Verkürzt lässt sich sagen: Mit dem Geld für die Altersrenten wird der Wohnraum für die Jungen verteuert. Weil das Mietrecht vor Mietzinserhöhungen schützt, wird eine Wohnung relativ gesehen immer günstiger, je länger man drin wohnt. Also verfügen Ältere tendenziell eher über eine bezahlbare Wohnung als Jüngere.

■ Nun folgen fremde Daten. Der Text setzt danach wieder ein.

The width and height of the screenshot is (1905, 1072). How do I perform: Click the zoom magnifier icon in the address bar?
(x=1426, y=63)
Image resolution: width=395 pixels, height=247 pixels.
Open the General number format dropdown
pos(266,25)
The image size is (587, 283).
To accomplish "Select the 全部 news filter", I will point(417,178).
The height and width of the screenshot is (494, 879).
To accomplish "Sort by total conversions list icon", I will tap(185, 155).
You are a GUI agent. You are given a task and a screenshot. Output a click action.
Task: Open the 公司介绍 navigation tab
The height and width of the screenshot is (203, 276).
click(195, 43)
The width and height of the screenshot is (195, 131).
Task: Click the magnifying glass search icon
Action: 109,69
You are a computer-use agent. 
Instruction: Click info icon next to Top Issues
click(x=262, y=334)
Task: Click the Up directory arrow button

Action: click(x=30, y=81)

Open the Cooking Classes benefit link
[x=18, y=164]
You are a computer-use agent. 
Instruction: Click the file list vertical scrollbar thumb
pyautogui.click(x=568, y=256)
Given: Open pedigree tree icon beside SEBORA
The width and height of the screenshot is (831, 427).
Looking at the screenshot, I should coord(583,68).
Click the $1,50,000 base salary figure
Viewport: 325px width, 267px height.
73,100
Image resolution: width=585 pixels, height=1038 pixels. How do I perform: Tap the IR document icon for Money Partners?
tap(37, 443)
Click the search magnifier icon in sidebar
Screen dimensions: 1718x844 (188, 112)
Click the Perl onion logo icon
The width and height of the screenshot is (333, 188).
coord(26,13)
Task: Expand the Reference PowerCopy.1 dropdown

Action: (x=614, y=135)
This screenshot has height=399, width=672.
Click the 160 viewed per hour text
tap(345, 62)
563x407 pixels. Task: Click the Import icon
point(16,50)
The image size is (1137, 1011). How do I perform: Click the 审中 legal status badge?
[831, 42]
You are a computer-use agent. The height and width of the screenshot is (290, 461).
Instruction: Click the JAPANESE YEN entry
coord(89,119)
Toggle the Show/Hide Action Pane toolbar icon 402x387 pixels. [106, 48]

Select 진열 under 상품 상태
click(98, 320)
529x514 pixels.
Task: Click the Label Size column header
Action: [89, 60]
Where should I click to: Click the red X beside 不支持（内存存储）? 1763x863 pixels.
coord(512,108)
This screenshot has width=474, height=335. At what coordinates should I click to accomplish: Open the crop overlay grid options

Umgekehrt lässt sich sagen: Wenn Pensionskassen in überteuerte Immobilien investieren, welche sich junge Mieter und Mieterinnen gar nicht leisten können, setzen sie die Renten für die (zukünftigen) Alten aufs Spiel.

Kommt bald der Crash?

Wegen des hohen Anlagedrucks wurde in der Schweiz viel gebaut. Allerdings vor allem dort, wo es noch Platz gab: In den Agglomerationen und auf dem Land. Nicht unbedingt dort, wo die meisten Menschen wohnen wollen. «Es gibt in der Schweiz, wie auch weltweit, seit Jahren eine ‹Flucht› in die Zentren», sagt Hens. «Ich denke nicht, dass sich diese alsbald umkehrt, da die Bewohner weniger auf Ruhe als mehr auf Angebote an Dienstleistungen wie Schulen, Krankenhäuser, Freizeit etc. achten.»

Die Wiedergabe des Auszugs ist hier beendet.